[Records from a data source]
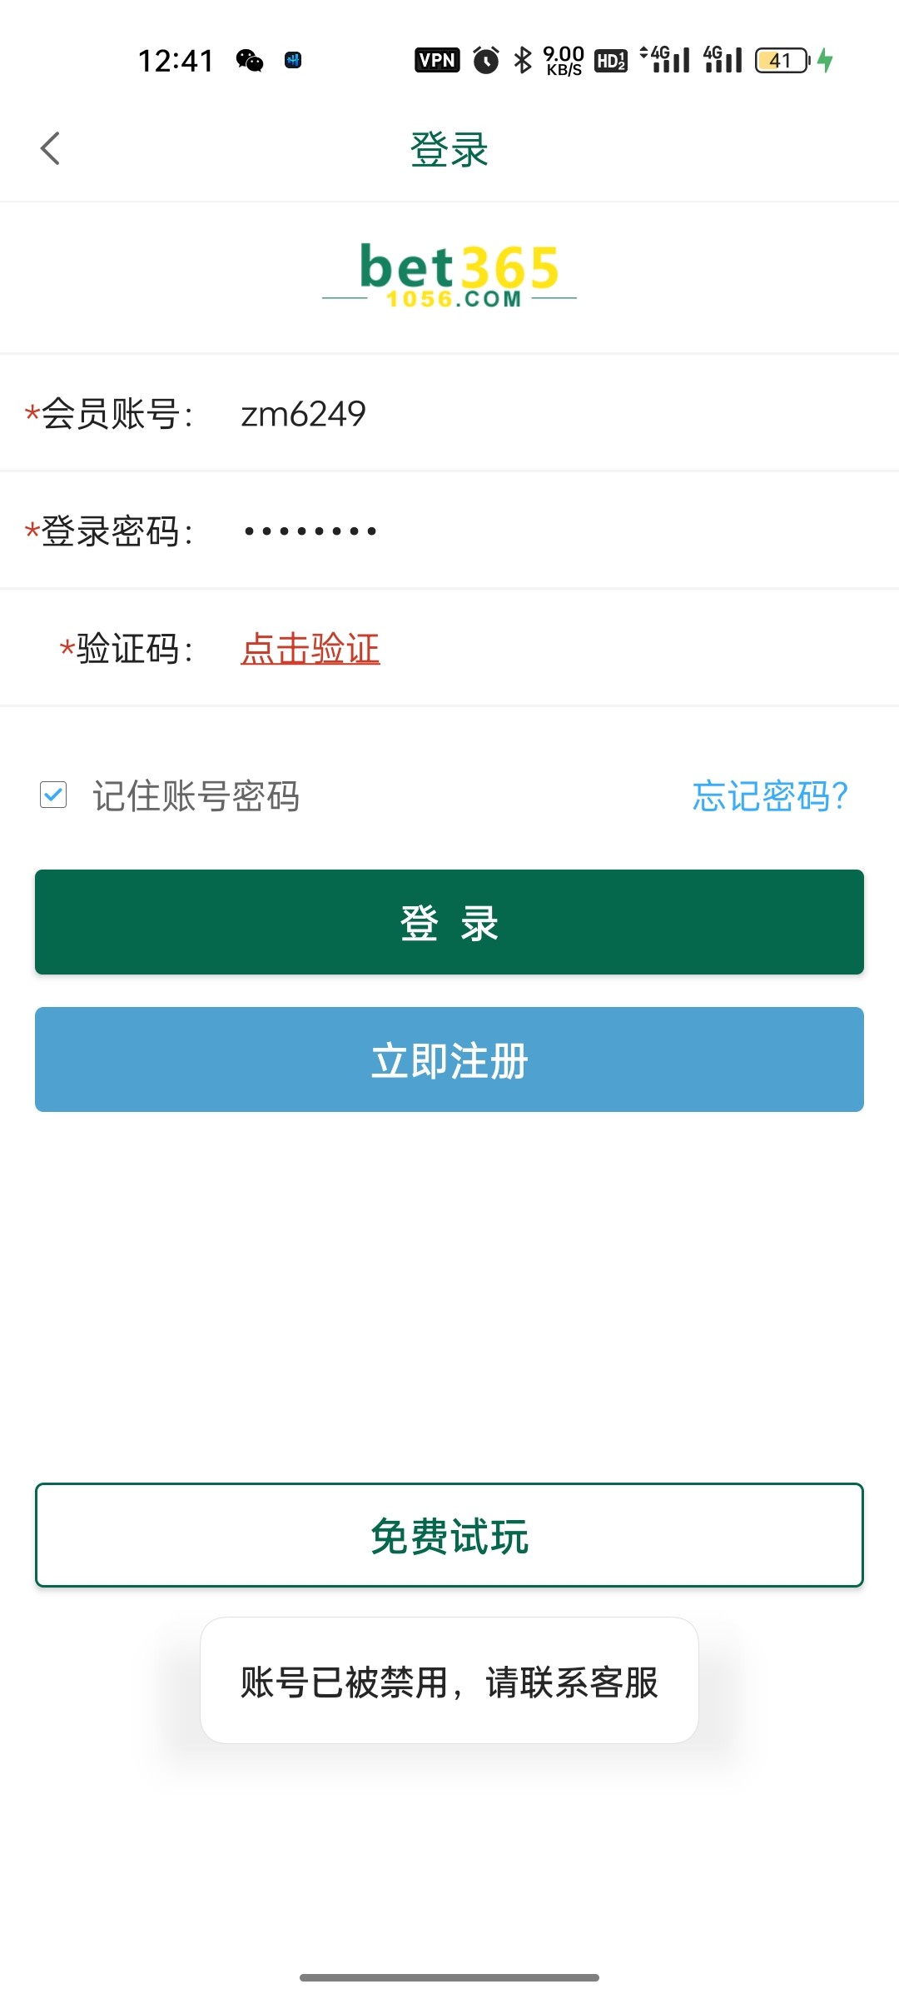Click the bet365 logo
Viewport: 899px width, 1999px height.
click(450, 275)
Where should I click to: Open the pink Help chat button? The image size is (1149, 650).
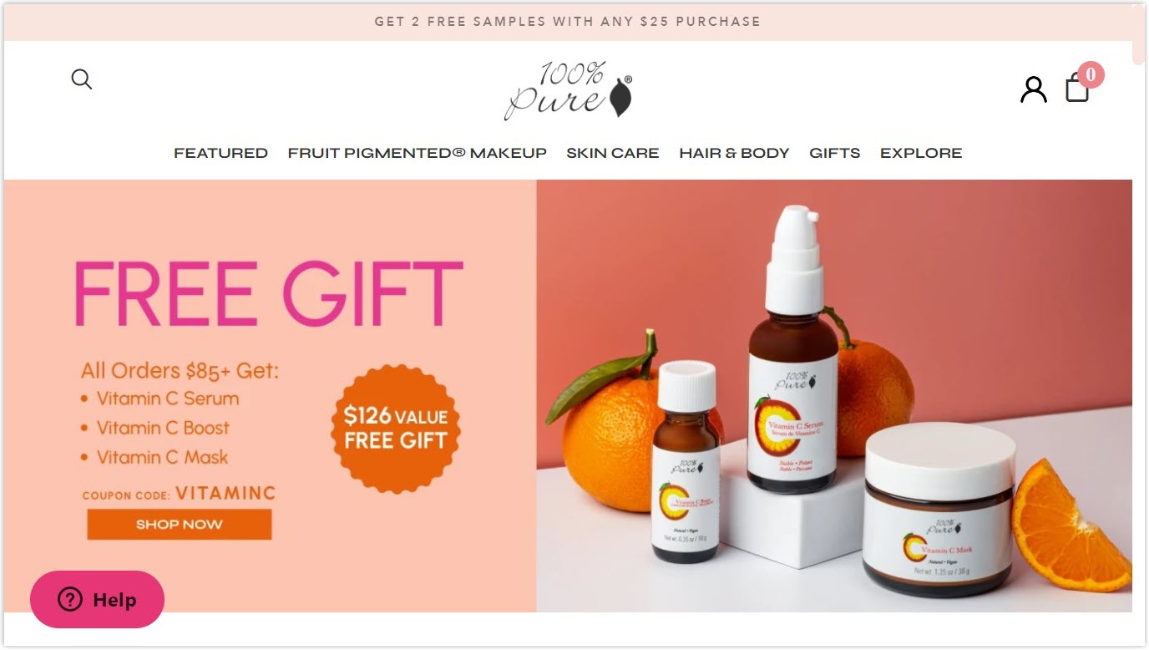(x=97, y=599)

ACTIVITY
Omit the pictures and write out the lines above from the one with "Where should I" through the last, unchanged.

SOLUTION FOR THIS EXERCISE
Where should I click to: Open the pink Help chat button? The image size is (1149, 650).
(x=97, y=599)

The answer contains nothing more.